Stored data entries:
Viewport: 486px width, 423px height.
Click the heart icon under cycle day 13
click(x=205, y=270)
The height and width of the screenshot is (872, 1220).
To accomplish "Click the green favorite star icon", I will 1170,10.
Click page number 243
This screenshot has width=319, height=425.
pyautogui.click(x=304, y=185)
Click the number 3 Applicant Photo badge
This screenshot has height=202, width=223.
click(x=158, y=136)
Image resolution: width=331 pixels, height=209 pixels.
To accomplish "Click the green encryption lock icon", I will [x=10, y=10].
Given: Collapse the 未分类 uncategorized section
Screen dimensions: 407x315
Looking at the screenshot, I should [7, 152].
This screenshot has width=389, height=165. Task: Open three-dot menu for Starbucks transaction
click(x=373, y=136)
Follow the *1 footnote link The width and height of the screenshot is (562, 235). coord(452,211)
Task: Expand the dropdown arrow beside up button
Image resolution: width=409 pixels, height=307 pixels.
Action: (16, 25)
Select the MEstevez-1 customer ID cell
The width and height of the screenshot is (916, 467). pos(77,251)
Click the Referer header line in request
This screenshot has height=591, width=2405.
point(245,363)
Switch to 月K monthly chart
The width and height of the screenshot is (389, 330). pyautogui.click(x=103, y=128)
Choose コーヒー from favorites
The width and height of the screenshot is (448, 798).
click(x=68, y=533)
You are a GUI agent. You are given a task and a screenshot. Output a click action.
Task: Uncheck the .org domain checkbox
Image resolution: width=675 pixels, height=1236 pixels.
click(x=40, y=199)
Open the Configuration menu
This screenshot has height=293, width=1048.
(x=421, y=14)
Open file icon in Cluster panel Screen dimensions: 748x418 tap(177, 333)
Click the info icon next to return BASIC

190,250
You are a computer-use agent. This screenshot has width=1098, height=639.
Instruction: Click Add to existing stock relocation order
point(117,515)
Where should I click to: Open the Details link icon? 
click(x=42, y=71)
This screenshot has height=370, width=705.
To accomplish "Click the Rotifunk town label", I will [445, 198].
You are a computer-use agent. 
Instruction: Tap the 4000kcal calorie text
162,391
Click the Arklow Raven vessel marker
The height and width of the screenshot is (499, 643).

**What you are asked to do**
Check every line of the records, and copy the ones that hold the word "computer".

**Solution**
You are a computer-use agent. This screenshot has width=1098, height=639.
You are a computer-use agent. 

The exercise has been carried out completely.